Just take the previous Faker Faker = new Faker(); Change to Faker Faker = new Faker(locale.china); Can. If you want to generate content from other countries, java-Faker supports the following countries:

  • bg
  • ca
  • ca-CAT
  • da-DK
  • de
  • de-AT
  • de-CH
  • en
  • en-AU
  • en-au-ocker
  • en-BORK
  • en-CA
  • en-GB
  • en-IND
  • en-MS
  • en-NEP
  • en-NG
  • en-NZ
  • en-PAK
  • en-SG
  • en-UG
  • en-US
  • en-ZA
  • es
  • es-MX
  • fa
  • fi-FI
  • fr
  • he
  • hu
  • in-ID
  • it
  • ja
  • ko
  • nb-NO
  • nl
  • pl
  • pt
  • pt-BR
  • ru
  • sk
  • sv
  • sv-SE
  • tr
  • uk
  • vi
  • zh-CN
  • zh-TW





conclusion

JmockData

Personally, I think it is the Random class of plus version, which is convenient to simply generate data according to type and can also be generated with their own configuration and rules. However, as mentioned above, the generated data does not have much practical significance.

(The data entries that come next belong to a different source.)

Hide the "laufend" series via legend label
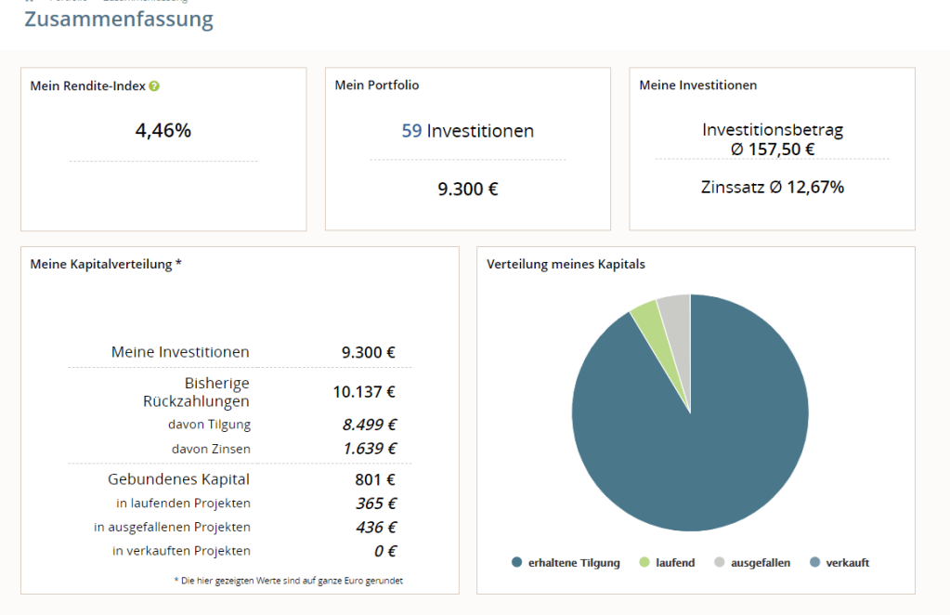 pyautogui.click(x=675, y=563)
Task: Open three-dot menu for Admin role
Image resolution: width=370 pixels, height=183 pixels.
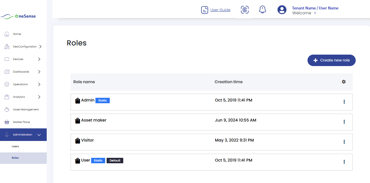Action: pos(344,102)
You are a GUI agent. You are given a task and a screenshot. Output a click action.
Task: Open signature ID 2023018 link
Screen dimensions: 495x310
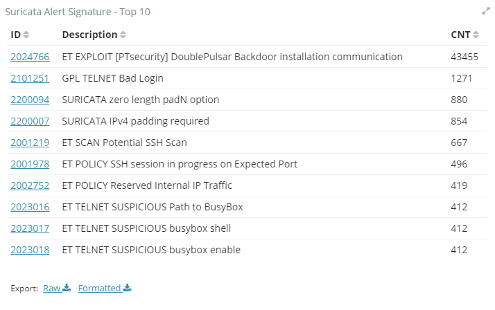point(30,250)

Simple data is ok, but it is not suitable for data with practical significance such as name and address.

Java-faker

Java-faker is actually a migration from the well-known Faker in Ruby. Many languages have their migration equivalents, such as Python and Java. So the amount of data and functionality is very sophisticated and proven, and very easy to use. In practical work, it can be optimized. If you want to talk about the shortcomings, I think some of his international is not comprehensive, such as license plate, ID card and so on. If you are more stringent with this data, I recommend another project, Yindz/Common-Random: an easy-to-use random data generator. This project has done a lot of processing for localized data, which is basically enough.